**About this exercise**
From the entries that follow, reproduce exactly and only the lines from the line with "Screen dimensions: 1568x784" to the line with "Task: Click the X icon beside Reset", endpoints included.

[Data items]
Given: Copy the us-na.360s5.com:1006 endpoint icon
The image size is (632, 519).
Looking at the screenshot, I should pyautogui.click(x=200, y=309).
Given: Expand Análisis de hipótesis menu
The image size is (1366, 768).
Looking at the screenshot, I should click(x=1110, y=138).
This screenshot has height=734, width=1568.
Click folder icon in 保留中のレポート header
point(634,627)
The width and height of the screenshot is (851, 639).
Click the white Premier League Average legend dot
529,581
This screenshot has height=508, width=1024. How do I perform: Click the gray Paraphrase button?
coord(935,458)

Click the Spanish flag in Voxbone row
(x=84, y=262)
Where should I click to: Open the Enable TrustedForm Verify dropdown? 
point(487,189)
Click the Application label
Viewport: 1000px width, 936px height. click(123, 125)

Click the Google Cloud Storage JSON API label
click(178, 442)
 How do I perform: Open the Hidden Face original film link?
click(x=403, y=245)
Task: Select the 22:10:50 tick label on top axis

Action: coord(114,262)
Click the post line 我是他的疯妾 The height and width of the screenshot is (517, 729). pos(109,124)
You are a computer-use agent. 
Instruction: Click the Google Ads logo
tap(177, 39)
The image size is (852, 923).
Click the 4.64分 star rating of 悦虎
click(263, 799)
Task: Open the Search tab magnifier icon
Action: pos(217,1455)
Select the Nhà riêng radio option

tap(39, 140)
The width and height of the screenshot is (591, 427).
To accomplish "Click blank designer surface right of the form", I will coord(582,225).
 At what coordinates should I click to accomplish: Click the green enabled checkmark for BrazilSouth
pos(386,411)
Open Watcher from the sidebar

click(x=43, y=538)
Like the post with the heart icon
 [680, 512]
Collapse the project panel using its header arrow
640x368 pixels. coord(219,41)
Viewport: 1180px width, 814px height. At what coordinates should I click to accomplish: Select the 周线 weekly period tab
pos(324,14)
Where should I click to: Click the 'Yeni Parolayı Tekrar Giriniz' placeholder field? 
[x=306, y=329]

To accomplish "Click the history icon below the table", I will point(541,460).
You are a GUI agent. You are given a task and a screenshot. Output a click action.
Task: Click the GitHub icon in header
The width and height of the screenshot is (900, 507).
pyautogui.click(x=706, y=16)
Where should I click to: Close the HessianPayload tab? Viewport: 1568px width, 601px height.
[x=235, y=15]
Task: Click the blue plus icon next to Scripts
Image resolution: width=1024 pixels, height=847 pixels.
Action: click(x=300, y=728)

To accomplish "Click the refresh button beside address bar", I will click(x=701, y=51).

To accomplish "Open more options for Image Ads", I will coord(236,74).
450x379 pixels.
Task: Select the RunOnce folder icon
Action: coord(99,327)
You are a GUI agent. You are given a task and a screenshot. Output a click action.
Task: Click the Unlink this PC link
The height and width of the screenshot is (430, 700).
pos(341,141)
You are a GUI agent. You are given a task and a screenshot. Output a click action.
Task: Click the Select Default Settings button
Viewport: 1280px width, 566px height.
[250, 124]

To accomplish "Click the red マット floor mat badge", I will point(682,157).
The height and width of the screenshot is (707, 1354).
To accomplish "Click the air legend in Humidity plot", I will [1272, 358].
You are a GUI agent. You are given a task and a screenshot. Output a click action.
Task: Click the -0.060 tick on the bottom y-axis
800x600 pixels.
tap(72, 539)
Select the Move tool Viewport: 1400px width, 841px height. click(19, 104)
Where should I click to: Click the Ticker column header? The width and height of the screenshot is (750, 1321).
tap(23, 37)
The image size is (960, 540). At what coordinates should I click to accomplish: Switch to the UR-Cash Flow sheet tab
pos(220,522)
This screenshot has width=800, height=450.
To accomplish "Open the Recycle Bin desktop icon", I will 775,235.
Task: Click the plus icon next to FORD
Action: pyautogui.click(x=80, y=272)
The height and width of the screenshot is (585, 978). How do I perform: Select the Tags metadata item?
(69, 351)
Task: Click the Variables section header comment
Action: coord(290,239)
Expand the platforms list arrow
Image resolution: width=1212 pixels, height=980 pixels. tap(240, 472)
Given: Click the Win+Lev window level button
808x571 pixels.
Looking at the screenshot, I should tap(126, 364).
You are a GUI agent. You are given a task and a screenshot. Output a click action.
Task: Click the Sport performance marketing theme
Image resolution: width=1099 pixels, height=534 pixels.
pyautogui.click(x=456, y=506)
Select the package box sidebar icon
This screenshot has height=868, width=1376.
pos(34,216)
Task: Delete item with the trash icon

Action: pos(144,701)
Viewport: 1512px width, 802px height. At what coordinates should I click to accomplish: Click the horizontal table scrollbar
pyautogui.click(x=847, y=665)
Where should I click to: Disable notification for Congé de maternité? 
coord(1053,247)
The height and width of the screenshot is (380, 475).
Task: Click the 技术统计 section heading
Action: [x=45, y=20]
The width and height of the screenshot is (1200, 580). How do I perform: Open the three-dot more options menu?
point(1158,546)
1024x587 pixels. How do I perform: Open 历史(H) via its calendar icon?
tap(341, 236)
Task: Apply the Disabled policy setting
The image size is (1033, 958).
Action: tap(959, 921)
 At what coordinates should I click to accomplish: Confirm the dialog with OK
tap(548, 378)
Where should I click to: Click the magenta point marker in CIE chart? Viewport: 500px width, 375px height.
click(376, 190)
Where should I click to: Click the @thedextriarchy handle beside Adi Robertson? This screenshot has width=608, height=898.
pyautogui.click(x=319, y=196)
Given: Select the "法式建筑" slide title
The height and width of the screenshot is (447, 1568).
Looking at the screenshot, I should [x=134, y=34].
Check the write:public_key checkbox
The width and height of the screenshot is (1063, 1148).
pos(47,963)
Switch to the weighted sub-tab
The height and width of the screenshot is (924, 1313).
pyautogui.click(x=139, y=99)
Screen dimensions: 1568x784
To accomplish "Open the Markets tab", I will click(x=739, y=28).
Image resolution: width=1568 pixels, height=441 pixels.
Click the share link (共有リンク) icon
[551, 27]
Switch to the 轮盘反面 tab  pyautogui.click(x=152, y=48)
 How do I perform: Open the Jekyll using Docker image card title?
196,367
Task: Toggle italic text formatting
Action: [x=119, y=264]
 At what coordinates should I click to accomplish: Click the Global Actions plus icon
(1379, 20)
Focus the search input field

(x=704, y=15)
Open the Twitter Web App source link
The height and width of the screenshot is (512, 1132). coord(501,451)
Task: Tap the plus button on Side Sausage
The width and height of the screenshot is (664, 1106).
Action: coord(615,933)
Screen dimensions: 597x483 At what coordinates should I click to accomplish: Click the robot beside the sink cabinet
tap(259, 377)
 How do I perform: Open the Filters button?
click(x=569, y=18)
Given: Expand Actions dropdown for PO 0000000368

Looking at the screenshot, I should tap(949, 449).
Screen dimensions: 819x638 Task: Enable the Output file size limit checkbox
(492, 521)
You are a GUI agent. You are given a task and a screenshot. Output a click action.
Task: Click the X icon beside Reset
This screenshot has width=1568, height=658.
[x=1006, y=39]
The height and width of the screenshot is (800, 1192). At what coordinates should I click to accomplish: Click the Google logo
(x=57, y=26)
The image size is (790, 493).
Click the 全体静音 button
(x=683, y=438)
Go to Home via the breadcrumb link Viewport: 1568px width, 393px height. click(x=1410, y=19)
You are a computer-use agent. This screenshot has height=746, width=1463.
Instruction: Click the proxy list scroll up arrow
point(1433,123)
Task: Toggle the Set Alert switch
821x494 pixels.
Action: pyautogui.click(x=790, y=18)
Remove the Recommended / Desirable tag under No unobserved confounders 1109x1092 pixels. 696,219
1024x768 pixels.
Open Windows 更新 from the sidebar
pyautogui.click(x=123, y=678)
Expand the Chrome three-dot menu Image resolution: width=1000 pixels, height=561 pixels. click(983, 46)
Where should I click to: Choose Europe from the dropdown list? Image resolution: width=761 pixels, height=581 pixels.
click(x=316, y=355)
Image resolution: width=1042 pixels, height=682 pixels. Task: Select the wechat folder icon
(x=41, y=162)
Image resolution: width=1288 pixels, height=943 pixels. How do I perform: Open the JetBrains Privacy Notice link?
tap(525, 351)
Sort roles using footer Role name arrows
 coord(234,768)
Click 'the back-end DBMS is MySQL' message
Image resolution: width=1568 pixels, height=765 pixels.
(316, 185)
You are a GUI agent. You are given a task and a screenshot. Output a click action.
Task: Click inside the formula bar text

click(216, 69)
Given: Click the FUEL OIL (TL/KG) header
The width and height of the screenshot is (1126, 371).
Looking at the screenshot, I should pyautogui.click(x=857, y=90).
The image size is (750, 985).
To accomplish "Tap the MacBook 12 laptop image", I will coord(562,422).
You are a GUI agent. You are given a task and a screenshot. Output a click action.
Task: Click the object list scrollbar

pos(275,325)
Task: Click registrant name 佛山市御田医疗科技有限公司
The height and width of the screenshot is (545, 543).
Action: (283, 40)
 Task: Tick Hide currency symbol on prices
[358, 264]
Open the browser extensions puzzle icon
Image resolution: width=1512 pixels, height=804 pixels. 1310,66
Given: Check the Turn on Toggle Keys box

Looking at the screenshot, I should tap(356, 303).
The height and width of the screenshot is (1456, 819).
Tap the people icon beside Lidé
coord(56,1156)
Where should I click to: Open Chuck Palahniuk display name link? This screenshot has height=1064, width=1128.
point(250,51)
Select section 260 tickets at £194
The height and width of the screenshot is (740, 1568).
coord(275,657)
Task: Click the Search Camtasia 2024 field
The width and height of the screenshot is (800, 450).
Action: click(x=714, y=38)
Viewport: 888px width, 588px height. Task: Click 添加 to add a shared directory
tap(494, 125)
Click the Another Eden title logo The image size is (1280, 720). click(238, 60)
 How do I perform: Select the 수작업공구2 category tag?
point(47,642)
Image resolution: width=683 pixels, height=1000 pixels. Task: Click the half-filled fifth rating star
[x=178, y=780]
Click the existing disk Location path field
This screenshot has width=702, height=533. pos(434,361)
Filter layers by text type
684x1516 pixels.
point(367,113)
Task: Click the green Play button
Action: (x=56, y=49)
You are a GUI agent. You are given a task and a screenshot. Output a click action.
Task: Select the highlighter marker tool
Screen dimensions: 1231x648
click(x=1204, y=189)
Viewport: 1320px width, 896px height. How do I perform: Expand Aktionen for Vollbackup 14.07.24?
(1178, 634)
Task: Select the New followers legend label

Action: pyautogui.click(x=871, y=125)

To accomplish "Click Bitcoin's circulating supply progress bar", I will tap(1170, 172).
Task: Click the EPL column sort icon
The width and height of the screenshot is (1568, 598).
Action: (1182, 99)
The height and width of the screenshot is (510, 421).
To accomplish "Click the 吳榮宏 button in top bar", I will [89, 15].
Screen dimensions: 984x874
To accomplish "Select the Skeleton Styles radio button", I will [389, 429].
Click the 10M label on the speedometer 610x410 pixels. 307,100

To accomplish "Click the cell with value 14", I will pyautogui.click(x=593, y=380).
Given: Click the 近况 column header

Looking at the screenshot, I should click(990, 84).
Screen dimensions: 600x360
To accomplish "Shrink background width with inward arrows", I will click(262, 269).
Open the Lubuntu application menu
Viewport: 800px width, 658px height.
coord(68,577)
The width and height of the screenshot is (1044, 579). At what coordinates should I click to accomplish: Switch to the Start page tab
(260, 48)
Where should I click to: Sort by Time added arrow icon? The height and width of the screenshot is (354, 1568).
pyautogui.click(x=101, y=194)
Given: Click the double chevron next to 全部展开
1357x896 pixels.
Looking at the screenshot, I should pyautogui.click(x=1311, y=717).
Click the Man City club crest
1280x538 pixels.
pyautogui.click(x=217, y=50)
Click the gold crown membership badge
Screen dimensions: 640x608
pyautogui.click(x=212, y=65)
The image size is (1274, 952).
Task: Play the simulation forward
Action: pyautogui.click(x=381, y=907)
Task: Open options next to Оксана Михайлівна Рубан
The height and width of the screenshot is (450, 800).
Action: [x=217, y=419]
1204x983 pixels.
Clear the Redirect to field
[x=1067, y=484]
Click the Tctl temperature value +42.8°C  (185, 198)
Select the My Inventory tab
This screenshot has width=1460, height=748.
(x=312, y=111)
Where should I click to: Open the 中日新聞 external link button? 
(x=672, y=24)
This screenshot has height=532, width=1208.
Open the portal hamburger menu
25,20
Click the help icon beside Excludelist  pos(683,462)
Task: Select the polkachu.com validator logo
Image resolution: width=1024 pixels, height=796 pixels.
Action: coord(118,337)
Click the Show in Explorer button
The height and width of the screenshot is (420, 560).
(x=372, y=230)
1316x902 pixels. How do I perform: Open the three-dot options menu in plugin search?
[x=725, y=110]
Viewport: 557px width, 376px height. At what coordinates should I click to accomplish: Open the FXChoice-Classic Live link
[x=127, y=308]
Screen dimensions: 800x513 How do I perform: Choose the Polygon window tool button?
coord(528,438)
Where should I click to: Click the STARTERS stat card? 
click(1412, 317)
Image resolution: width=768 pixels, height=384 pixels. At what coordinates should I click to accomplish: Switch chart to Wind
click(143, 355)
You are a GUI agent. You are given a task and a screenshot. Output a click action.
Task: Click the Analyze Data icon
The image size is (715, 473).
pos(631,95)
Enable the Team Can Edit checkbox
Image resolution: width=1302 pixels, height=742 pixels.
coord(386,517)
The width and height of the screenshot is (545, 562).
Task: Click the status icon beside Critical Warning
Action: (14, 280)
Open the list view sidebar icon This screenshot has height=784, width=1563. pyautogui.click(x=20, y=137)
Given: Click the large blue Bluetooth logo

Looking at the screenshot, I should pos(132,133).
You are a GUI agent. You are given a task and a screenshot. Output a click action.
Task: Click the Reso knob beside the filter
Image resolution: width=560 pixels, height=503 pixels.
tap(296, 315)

**Task response**
Screen dimensions: 1568x784
To accomplish "Open the Markets tab", I will click(x=739, y=28).
Image resolution: width=1568 pixels, height=441 pixels.
Click the share link (共有リンク) icon
[551, 27]
Switch to the 轮盘反面 tab  pyautogui.click(x=152, y=48)
 How do I perform: Open the Jekyll using Docker image card title?
196,367
Task: Toggle italic text formatting
Action: [x=119, y=264]
 At what coordinates should I click to accomplish: Click the Global Actions plus icon
(1379, 20)
Focus the search input field

(x=704, y=15)
Open the Twitter Web App source link
The height and width of the screenshot is (512, 1132). coord(501,451)
Task: Tap the plus button on Side Sausage
The width and height of the screenshot is (664, 1106).
Action: coord(615,933)
Screen dimensions: 597x483 At what coordinates should I click to accomplish: Click the robot beside the sink cabinet
tap(259, 377)
 How do I perform: Open the Filters button?
click(x=569, y=18)
Given: Expand Actions dropdown for PO 0000000368

Looking at the screenshot, I should tap(949, 449).
Screen dimensions: 819x638 Task: Enable the Output file size limit checkbox
(492, 521)
You are a GUI agent. You are given a task and a screenshot. Output a click action.
Task: Click the X icon beside Reset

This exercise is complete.